「雪下ろし」覚書

あちこちで「雪下ろし」が話題になっている。
豪雪。


地域住民でなく、他地区からも比較的若い人が応援に入り、
雪下ろしの手伝いをしている、そういった映像も流されている。
お怪我がないよう…。


有名な38豪雪を始め、
大雪には相当出会った。
ある時期まで、年に6、7回は雪下ろしするのが普通だった。


かつての我が家の屋根は勾配がすごく緩やかだった。
しかもコバを幾層にも敷き詰め、横木を渡し、
その上に団子石が点々と置いてあった。
だから雪は平野と同じようにつもる。
さすがにある時期に瓦葺きになった。
それでも傾斜は変わらず、雪はそのまま積もった。
これが大屋根で、小部屋の上の小さな屋根があちこちに吹きだまりを作った。


傾斜を求めて、屋根の上でソリを滑らせ、
竹スキーでも遊んだ記憶がある。
今から思うと、雪下ろしをし、
屋根と下の雪がほとんど接した状態になっていたから出来た遊びだった。


一方、本堂の大屋根(ここは雪が自然と落ちるくらいの勾配だった)から雪が落ちると、地面と屋根が雪でつながってしまう。
屋根雪が落ちる音を聞いて、
雪の圧力が本堂を押し建物が傾くからと、
父は、真夜中であっても郷史手伝え…
といいながら繋ぎ目を切りに出た。


そのような地道な生き方をしていた父の姿は誰も知らない。
それだけに頭が下がる。


そういうあれこれで、
大雪対策は暖冬になるまで続いた。


さて、屋根に上がるときには、長靴の上部と下を荒縄でしっかり結ぶ。
上部は雪が中に入らないようにするためだし、
下の方は滑り止め。


踏み固め踏み固め、
屋根の下から3分の1ぐらいの所で辺りを踏み固め、
しっかりした足場を作る。
そうして、四角に雪を切り、
下に放り投げるのだ。
 

屋根の雪下ろしは、晴れ間に行う。
そうすると、あちらでもこちらでも雪下ろしをしている人を見かける。
少年心にうまいなぁ、
と思って見たのは大工さんだった。
ケーキを等分に分けていくように、
本当に綺麗に雪を下に降ろしていかれた。


回りの雪ををがむしゃらに降ろすのではなく、
屋根の下部から上へと降ろすのだ
(逆かも知れない。

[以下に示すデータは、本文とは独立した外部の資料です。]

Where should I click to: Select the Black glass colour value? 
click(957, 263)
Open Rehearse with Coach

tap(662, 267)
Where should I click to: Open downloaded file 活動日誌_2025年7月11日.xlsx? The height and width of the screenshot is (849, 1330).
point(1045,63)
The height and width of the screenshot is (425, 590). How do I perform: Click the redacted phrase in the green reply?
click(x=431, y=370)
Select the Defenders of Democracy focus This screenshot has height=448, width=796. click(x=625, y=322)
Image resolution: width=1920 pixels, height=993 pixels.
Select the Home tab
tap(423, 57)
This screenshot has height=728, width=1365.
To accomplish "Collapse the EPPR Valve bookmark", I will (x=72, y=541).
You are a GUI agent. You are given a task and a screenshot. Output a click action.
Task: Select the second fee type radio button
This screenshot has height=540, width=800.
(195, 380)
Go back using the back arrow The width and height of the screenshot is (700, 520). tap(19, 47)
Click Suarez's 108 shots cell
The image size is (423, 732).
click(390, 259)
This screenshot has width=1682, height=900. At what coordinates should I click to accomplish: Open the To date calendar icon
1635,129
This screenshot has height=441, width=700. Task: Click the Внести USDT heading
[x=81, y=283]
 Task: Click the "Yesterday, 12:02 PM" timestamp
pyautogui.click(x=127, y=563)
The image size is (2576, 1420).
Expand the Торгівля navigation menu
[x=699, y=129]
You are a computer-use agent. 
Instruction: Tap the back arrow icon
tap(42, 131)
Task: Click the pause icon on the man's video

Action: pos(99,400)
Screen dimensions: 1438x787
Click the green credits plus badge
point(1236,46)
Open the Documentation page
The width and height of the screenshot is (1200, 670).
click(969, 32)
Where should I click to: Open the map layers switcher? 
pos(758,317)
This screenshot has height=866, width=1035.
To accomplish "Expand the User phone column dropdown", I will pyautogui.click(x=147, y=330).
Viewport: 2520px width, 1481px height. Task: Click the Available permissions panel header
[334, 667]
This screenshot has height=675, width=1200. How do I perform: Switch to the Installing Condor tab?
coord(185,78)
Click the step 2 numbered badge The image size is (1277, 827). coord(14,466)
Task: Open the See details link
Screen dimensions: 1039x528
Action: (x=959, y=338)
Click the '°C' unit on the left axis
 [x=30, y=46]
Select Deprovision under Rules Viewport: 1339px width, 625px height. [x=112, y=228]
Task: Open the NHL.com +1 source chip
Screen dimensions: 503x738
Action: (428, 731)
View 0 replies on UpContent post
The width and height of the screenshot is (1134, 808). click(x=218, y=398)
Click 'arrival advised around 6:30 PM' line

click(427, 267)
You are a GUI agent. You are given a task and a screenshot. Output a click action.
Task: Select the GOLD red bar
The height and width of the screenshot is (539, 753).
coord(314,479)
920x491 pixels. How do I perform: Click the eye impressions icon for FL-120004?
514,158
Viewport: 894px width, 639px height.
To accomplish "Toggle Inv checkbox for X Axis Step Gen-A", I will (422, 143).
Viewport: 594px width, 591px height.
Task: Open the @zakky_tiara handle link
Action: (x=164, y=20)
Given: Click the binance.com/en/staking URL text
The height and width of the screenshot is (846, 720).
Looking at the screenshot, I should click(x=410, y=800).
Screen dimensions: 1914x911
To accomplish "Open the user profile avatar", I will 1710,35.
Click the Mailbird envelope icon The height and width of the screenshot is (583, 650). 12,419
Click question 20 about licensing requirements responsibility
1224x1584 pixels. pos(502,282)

道をつけて上から下?下が先だと…、やってみないと思い出せない )。


これだけは知っていなければならないコツがある。
どんなに注意していても、角度を誤って雪を取りすぎ、体重を支え切れずに雪と一緒に滑り落ちてしまう場合のこと。


この時、屋根にとどまろうとすると危ない。
一緒に落ちる。ここが重要なのだ。
立っていれば落ちる瞬間近くに、できるだけ遠くへ飛ぶ、
滑って座った状態になった時は、落ちる瞬間両手で軒先を押し、遠くへ押しやるようにする。
それをやらないと、内側、ガラス側に転げ落ちたり、スコップと絡み合い、けがをすることがある
(その頃は板戸の上部にガラス窓がついている戸が多かった)。
下は雪、
落ちてもけがはしない。
足下が動き出したら、できるだけ雪の多いところに落ちよう…。
このことは絶えず忘れないようにしておく。

くどいようだが、屋根に残ろうとすると思わぬところに落ちてしまう…のだ。